Solo

Solo 1 (Python class SOLO) posits a flexible generative model of scRNA-seq count data that can subsequently be used for many common downstream tasks.

The advantages of Solo are:

  • Can perform doublet detection on pre-trained SCVI models

  • Scalable to very large datasets (>1 million cells).

The limitations of Solo include:

  • For an analysis seeking to only do doublet detection, Solo will be slower than other methods.

Overview

Solo starts with a trained SCVI instance. First Solo, simulates doublets using the original data and second Solo trains a classifer on the model latent space.

Doublet simulation

A simulated doublet \(d_n\) is generated via the following process:

\begin{align} d_n = x_{1} + x_{2}, \end{align}

where \(x_{1}\) and \(x_{2}\) are drawn i.i.d from the empirical data distribution \(p_{\textrm{data}}(x)\) over single-cell transcriptomes (count data).

The number of doublets to generate is controlled by the doublet_ratio parameter of from_scvi_model().

Classifier training

After doublet simulation, the doublets are encoded through the scVI encoder, which outputs latent representations \(z'_{1:D}\) if there are \(D\) doublets.

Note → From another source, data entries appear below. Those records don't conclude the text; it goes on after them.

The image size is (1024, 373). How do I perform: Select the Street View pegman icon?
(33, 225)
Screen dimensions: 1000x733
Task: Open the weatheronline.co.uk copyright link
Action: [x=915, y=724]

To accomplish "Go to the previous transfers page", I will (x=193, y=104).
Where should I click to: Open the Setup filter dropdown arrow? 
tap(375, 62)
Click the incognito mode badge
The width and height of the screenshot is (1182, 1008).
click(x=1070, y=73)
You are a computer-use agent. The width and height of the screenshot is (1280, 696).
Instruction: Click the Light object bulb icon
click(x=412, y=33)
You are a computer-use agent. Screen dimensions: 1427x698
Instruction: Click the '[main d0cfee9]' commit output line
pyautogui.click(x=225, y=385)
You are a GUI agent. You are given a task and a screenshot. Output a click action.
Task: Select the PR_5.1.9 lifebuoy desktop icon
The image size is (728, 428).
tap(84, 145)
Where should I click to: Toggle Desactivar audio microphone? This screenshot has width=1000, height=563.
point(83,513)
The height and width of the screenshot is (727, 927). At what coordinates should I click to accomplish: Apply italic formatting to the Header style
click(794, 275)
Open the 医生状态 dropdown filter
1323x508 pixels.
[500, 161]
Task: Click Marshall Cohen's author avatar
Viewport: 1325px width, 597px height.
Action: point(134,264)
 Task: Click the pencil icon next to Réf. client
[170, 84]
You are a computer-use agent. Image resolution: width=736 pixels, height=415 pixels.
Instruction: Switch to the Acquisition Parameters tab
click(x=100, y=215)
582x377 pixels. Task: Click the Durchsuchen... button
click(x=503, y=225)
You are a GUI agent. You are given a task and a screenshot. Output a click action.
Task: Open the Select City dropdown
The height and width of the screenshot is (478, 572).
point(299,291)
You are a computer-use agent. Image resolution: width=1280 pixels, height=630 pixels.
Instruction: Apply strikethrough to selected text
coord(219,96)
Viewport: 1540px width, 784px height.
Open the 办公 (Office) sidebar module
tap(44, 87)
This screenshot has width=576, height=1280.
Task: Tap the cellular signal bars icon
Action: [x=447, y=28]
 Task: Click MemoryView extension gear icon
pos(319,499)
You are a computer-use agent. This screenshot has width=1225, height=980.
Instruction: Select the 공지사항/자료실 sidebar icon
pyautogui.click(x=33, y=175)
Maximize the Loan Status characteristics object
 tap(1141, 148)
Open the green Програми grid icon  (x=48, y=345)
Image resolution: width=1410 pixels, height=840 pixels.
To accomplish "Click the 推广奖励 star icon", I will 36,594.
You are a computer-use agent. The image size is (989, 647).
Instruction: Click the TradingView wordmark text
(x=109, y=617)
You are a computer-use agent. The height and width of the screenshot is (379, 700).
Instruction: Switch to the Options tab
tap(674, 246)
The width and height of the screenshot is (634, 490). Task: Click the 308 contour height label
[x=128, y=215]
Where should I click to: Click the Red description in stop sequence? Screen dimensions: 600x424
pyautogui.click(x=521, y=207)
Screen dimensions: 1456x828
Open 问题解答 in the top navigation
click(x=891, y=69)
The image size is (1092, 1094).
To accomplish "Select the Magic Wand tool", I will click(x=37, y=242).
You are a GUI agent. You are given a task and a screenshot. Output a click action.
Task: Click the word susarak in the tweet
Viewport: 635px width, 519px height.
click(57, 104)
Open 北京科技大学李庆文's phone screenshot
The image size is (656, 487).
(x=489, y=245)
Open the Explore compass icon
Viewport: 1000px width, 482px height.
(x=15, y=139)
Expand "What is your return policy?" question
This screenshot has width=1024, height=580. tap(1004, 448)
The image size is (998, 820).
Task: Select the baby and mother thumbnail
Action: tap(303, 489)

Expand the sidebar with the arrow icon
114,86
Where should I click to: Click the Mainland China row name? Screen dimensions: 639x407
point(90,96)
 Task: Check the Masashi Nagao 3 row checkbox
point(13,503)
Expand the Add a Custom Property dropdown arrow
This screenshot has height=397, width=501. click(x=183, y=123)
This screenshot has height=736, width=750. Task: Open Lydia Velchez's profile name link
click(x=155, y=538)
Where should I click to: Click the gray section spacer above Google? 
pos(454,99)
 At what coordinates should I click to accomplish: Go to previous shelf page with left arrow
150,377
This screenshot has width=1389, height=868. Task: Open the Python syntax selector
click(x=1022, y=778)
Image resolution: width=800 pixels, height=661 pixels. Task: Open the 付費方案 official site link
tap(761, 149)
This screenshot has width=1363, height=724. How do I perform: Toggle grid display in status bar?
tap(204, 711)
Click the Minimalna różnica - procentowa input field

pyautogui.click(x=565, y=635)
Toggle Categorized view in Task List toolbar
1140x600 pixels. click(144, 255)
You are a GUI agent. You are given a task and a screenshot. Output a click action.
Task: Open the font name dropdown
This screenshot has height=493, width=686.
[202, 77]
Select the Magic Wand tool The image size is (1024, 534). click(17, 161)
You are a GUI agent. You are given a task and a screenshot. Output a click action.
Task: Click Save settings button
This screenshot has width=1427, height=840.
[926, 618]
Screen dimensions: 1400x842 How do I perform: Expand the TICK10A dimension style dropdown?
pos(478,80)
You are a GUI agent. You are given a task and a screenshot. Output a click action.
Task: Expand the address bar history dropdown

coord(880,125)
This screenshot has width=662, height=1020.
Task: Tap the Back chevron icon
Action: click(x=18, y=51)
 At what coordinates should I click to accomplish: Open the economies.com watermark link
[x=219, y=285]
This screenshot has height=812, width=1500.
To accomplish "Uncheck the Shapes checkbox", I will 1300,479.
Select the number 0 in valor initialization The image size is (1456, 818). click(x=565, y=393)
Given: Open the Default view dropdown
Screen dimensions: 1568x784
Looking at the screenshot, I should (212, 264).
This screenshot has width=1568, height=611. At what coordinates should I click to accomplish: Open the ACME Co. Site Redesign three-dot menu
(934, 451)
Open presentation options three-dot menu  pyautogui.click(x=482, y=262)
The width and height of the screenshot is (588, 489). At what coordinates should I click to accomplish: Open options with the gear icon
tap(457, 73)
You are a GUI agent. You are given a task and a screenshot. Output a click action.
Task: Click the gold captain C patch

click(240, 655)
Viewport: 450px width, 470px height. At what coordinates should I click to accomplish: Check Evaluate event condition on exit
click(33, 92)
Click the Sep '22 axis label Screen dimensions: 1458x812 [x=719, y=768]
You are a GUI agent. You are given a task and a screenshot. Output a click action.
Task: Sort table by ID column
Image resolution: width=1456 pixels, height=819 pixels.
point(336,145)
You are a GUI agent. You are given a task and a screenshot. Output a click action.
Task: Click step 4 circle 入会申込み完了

These vectors are assigned a label of 1, while the latent representations of the original data \(z_{1:N}\) are assigned a label of 0. A simple multilayer perceptron classifier (scvi.module.Classifier) is trained and the doublet score for each originally observed cell is the doublet probability according to this classifier.

References:

1

Nicholas J. Bernstein, , Nicole L. Fong, Irene Lam, Margaret A. Roy, David G. Hendrickson, and David R. Kelley (2020), Solo: doublet identification in single-cell RNA-Seq via semi-supervised deep learning, Cell Systems.